Le 16 juillet 2018, la Filmothèque du Quartier Latin - qui avait déjà proposé en novembre 2008 une des plus importantes rétrospectives du cinéma (sud-)coréen en France - a organisé une projection-débat de JSA de Park Chan-wook, suivie d'un débat animé par Benoît Quennedey, président de l'Association d'amitié franco-coréenne. Le premier long métrage qui a véritablement fait connaître Park Chan-wook - sorti en salles en Corée en 2000 - a dû attendre juin 2018 pour être projeté en salle dans notre pays (hormis des projections plus ponctuelles dans le cadre de festivals). Un chef d'oeuvre à découvrir ou à redécouvrir.

"Joint security area" : un récit de fraternisation par delà la frontière

En réalisant JSA - récit d'une improbable fraternisation entre soldats sud et nord-coréens le long de la zone démilitarisée (mais qui se terminera par un affrontement mortel, qui servira de trame au thriller qui caractérise toute la première partie du film) - Park Chan-wook a opéré un tournant dans la représentation des Nord-Coréens dans le cinéma sud-coréen : ayant fait le choix de s'intéresser aux hommes et non aux systèmes politiques, il a humanisé les traits des Nord-Coréens, qui se démarquent (enfin) des brutes épaisses, assommées par l'idéologie, que l'on retrouve dans tant d'autres films sud-coréens de l'époque (ou antérieurs) consacrés aux relations Nord-Sud. Il est vrai également que l'élection du Sud-Coréen Kim Dae-jung à la présidence de la République en Corée du Sud, en 1998, a permis d'engager un rapprochement Nord-Sud qui a desserré l'étau de la censure, héritée de l'époque de la junte militaire. Park Chan-wook reconnaît lui-même qu'il n'aurait pas pu tourner ce film, qui a connu un immense succès en salles en Corée du Sud, dix ans plus tôt.

Les héritages de Quentin Taratino et du film noir américain sont très prégnants dans ce long métrage palpitant, qui brosse avec subtilité les portraits de personnages complexes, loin des héros positifs qui peuplent la création artistique - commune à l'ensemble de la Corée - où l'artiste se doit avant tout d'être pédagogue et éducateur. Non que le film soit exempt d'un message que l'on considèrera comme politique (d'ailleurs, les seuls véritables héros, si l'on veut en trouver, sont un sergent nord-coréen et une Suissesse d'origine coréenne qui découvre qu'elle est la fille d'un général nord-coréen, ce qui est en soi une révolution conceptuelle), mais Park Chan-wook s'est intéressé à la beauté de la fraternisation entre Coréens du Nord et du Sud, dans une ode à la réconciliation et à la réunification qui résonnait fortement, après le premier sommet intercoréen du 15 juin 2000, et qui a - à ce titre - marqué des générations de Sud-Coréens dans leurs représentations des "frères ennemis" du Nord.
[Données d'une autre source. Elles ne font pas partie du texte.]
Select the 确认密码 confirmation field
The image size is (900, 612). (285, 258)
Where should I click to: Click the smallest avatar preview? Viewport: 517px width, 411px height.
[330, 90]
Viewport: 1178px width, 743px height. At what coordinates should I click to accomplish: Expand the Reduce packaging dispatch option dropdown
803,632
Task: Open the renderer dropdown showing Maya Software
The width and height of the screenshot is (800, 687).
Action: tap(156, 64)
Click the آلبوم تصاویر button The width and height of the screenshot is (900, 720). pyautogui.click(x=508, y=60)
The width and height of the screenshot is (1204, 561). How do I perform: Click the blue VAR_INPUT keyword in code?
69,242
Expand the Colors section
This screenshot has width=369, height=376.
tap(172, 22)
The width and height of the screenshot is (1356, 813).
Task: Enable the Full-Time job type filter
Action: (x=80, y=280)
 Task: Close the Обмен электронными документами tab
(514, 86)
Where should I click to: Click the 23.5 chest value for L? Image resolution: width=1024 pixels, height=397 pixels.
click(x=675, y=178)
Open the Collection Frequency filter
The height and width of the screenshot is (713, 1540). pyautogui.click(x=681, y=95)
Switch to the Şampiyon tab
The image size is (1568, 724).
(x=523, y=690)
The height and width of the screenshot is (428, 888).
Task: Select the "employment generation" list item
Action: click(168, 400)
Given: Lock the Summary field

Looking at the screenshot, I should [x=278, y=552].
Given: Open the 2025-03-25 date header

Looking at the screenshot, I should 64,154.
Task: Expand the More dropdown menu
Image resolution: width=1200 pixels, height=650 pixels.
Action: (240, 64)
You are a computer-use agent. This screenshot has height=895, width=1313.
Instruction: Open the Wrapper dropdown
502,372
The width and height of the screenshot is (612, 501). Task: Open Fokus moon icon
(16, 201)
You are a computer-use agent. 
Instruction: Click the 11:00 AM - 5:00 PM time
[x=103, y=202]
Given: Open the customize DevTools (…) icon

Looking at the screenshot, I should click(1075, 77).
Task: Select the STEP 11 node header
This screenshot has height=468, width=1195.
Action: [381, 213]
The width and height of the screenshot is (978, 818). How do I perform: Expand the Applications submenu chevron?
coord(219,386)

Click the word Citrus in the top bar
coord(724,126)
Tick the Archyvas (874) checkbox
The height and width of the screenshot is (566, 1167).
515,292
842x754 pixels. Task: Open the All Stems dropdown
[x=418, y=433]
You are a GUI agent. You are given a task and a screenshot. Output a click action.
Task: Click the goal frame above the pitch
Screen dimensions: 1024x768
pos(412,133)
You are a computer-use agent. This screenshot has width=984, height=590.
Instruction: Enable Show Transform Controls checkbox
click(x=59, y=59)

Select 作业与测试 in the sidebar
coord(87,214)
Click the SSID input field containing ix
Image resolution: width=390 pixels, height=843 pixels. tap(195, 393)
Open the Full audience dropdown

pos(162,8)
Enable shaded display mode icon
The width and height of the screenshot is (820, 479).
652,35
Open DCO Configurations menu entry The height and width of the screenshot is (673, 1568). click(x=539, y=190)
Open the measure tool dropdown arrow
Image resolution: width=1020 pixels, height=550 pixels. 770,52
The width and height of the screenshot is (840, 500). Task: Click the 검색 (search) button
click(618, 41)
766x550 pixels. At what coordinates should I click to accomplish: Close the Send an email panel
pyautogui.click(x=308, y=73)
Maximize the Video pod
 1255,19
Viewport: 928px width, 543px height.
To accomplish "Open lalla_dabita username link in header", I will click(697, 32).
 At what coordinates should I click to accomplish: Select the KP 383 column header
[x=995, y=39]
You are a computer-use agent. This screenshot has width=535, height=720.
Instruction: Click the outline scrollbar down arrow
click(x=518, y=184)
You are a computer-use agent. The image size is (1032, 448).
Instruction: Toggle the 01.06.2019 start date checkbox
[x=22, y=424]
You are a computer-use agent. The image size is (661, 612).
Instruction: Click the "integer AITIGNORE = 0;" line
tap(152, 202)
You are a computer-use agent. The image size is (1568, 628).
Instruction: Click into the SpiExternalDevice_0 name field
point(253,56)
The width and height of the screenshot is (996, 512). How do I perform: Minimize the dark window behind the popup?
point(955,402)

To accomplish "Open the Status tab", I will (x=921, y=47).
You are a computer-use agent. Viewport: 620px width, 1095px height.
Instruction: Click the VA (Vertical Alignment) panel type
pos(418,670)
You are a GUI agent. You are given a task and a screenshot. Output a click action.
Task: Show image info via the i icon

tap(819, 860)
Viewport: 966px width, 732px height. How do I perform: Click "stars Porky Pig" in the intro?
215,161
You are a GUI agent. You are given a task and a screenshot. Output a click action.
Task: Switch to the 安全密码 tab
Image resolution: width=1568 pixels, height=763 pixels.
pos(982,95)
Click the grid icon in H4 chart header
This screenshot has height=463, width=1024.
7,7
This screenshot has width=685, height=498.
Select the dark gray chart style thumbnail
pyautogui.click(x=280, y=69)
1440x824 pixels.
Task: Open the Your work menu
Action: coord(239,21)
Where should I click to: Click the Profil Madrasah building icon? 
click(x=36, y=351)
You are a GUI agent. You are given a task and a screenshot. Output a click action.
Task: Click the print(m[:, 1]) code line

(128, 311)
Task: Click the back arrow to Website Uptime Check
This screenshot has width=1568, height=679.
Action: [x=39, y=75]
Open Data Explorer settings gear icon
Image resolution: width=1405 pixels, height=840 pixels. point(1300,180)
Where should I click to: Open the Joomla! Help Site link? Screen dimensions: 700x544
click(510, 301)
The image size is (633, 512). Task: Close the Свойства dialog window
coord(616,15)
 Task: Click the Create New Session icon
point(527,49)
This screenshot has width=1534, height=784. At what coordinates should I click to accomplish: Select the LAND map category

A cet égard, le réalisme est servi par une série de références historiques exactes.

Le débat qui a suivi la projection a aussi mis en avant d'autres traits originaux du film : une représentation de la femme émancipée sous les traits de l'inspectrice suisse, un message homosexuel peu évident à nos yeux mais qui a soulevé l'intérêt de la critique française en 2018, et plus nettement une critique de l'institution militaire sud-coréenne au moment où la fin annoncée de la criminalisation des objecteurs de conscience en Corée du Sud rappelle que le service militaire reste un instrument privilégié du bourrage de crâne anti-Corée du Nord dans la très conservatrice société sud-coréenne.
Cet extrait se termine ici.